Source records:
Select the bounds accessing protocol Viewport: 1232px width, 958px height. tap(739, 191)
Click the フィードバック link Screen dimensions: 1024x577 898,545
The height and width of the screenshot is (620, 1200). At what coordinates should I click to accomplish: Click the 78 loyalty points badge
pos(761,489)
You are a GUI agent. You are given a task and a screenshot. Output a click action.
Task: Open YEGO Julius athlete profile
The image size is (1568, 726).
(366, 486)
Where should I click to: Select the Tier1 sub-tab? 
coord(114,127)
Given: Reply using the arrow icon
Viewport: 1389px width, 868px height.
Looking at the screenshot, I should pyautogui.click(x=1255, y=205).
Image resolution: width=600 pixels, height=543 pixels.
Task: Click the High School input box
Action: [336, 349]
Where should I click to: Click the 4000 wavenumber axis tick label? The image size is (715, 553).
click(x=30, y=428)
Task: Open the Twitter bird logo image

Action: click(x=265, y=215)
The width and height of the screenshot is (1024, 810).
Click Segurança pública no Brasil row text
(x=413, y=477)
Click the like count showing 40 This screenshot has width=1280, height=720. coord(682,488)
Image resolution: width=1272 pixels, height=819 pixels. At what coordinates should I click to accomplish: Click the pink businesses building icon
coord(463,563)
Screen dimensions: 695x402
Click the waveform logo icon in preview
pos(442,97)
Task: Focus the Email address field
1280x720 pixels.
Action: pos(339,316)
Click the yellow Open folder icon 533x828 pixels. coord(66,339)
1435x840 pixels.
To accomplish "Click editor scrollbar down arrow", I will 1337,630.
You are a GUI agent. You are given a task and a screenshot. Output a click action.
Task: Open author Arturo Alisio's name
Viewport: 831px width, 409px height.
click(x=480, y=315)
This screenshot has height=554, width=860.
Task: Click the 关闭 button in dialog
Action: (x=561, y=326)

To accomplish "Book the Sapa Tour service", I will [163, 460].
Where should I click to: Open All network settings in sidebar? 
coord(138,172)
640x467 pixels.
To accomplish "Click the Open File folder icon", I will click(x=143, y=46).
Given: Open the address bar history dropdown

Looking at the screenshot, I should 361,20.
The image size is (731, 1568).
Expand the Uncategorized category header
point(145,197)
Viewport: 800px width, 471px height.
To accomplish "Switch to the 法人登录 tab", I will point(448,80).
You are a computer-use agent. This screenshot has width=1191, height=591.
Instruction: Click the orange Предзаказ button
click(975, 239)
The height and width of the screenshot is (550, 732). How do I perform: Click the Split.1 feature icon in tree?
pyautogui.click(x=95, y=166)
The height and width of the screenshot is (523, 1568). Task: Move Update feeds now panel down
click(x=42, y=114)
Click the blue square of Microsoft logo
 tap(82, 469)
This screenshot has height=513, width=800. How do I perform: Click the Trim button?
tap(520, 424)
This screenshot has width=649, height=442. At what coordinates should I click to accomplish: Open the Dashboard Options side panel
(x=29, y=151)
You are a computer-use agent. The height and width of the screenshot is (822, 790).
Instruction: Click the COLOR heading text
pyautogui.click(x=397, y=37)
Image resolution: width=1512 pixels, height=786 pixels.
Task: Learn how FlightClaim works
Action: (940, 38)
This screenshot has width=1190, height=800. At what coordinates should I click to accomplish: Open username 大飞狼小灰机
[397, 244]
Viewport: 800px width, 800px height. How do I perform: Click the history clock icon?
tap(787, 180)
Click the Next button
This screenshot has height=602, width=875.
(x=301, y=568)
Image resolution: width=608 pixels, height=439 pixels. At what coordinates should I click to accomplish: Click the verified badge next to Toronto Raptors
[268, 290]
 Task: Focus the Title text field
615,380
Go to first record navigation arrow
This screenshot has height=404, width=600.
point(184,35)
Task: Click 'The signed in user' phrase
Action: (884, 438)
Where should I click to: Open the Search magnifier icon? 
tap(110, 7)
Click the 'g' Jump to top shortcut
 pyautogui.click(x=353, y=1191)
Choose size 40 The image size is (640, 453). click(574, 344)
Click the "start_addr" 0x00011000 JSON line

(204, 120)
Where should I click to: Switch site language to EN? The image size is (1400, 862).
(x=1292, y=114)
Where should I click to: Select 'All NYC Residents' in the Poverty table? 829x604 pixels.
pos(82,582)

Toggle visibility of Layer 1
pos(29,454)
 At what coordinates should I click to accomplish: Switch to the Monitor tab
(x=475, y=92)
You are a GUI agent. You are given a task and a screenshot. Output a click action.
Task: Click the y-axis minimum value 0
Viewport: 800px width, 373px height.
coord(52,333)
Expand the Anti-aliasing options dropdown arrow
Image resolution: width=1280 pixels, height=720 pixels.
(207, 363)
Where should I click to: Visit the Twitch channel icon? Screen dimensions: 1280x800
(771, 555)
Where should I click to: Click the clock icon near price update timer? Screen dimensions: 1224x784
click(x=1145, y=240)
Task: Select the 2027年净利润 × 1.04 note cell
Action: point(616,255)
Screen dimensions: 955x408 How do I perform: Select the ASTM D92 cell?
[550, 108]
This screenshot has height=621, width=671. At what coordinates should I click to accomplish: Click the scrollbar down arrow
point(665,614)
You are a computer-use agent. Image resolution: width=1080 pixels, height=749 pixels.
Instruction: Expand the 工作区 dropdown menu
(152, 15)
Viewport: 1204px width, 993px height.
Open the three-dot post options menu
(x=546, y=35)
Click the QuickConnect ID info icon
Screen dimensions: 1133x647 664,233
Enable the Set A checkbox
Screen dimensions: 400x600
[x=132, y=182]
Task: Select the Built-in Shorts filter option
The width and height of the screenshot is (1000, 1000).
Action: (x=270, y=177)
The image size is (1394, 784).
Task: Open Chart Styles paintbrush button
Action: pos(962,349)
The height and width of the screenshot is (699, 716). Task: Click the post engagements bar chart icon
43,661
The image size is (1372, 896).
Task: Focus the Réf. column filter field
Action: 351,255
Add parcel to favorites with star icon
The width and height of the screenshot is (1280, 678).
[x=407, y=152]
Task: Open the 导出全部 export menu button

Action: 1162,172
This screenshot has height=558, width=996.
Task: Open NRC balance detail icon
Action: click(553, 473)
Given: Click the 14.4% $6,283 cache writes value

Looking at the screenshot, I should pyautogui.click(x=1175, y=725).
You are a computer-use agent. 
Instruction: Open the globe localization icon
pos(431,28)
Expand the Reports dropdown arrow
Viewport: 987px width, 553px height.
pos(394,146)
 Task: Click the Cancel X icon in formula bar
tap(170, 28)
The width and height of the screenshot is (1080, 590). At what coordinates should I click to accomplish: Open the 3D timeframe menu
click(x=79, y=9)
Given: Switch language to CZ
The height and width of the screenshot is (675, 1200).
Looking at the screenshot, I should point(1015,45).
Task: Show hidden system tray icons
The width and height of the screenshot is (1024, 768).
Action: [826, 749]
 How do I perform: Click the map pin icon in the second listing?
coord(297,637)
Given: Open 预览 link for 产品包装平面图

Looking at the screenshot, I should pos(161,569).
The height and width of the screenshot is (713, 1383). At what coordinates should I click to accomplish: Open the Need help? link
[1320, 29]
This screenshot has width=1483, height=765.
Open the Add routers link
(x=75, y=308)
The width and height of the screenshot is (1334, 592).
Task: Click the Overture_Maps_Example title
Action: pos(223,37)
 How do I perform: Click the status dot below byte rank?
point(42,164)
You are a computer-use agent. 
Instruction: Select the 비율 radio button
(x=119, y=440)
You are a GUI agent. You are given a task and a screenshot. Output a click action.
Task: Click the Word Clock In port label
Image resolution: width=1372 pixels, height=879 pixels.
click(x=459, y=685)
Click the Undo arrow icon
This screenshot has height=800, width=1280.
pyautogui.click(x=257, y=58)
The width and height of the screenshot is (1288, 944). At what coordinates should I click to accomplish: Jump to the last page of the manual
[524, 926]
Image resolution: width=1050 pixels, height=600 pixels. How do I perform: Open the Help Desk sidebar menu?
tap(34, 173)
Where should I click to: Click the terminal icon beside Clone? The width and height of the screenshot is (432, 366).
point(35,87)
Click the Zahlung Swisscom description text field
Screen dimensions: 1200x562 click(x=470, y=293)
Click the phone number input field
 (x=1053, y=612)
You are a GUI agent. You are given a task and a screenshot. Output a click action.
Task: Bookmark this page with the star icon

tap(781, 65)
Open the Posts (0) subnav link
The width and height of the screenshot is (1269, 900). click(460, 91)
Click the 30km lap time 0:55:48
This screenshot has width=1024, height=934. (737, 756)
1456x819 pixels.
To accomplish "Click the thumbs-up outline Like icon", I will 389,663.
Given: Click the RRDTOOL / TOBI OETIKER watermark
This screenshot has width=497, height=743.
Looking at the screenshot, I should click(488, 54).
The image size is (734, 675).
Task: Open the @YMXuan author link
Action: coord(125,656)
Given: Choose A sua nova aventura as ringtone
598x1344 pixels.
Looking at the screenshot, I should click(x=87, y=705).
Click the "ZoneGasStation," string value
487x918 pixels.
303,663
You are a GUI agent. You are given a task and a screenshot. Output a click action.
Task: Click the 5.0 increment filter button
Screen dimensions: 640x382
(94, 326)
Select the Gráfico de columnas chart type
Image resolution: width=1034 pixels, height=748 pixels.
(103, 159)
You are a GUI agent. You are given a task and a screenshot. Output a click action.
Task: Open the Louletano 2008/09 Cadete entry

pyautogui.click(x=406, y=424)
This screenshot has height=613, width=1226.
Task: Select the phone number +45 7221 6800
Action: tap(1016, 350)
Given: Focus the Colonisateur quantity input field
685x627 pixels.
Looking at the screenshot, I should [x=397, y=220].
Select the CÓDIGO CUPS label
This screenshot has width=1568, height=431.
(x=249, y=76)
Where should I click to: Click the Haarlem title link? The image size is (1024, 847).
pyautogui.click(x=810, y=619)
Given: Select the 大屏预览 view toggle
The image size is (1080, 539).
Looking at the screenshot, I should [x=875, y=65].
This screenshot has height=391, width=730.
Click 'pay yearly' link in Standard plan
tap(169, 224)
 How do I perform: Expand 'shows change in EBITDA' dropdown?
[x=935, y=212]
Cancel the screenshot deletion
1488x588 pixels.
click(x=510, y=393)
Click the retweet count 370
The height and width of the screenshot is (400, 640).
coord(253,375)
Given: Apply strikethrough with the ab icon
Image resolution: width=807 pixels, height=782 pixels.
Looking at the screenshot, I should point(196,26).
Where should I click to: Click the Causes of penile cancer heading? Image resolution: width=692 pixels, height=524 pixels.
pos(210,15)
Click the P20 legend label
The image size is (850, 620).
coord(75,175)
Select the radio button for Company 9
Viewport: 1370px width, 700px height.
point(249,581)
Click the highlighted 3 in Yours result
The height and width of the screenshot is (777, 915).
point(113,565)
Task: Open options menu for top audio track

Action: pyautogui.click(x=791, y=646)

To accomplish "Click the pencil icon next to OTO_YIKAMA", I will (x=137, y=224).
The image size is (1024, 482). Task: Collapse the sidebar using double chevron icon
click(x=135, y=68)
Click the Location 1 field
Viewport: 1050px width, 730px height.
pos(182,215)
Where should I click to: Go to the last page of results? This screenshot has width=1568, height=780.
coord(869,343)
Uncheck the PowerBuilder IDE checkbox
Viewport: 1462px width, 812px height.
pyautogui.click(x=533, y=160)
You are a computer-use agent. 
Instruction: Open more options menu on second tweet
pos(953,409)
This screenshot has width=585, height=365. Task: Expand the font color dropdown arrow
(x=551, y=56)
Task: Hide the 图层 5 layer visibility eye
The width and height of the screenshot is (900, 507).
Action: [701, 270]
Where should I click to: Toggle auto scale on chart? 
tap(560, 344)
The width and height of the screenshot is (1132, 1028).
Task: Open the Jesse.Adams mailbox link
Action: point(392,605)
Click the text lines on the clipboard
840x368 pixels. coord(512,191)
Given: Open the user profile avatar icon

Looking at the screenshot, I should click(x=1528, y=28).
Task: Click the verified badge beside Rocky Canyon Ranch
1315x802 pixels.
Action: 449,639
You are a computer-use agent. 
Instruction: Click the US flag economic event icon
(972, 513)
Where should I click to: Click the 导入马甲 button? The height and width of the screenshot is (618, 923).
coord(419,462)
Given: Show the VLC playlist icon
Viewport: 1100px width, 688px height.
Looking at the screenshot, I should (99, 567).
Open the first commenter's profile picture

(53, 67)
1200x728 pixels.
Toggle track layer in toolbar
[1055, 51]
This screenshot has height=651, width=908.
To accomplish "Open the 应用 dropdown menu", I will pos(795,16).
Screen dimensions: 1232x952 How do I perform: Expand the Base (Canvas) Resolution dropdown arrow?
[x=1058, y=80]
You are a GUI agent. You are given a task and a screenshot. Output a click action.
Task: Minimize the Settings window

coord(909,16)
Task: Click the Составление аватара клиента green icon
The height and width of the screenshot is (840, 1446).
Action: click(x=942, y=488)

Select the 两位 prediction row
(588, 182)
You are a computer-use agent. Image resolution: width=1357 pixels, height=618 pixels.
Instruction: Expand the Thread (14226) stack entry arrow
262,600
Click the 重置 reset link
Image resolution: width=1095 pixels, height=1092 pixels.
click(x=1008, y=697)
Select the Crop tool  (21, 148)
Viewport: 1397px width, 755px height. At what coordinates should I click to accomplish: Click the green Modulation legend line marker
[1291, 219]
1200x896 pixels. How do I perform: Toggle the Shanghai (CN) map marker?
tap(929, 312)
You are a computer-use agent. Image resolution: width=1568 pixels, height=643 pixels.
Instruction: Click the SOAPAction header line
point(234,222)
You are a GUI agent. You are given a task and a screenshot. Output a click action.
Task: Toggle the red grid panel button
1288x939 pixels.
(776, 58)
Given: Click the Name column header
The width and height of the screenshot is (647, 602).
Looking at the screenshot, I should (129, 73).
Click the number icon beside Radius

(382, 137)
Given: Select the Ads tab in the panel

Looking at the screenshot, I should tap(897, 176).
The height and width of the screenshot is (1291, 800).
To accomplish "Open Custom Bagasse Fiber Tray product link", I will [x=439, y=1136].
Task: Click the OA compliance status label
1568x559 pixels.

ASSIGNMENT: Check each line of the entries, and copy the ones that contain "will".

SOLUTION TO THIS PROBLEM:
To accomplish "Click editor scrollbar down arrow", I will 1337,630.
To accomplish "Book the Sapa Tour service", I will [163, 460].
To accomplish "Click the Open File folder icon", I will click(x=143, y=46).
To accomplish "Switch to the 法人登录 tab", I will point(448,80).
To accomplish "Click the thumbs-up outline Like icon", I will 389,663.
To accomplish "Click the pencil icon next to OTO_YIKAMA", I will (x=137, y=224).
To accomplish "Open the 应用 dropdown menu", I will pos(795,16).
To accomplish "Open Custom Bagasse Fiber Tray product link", I will [x=439, y=1136].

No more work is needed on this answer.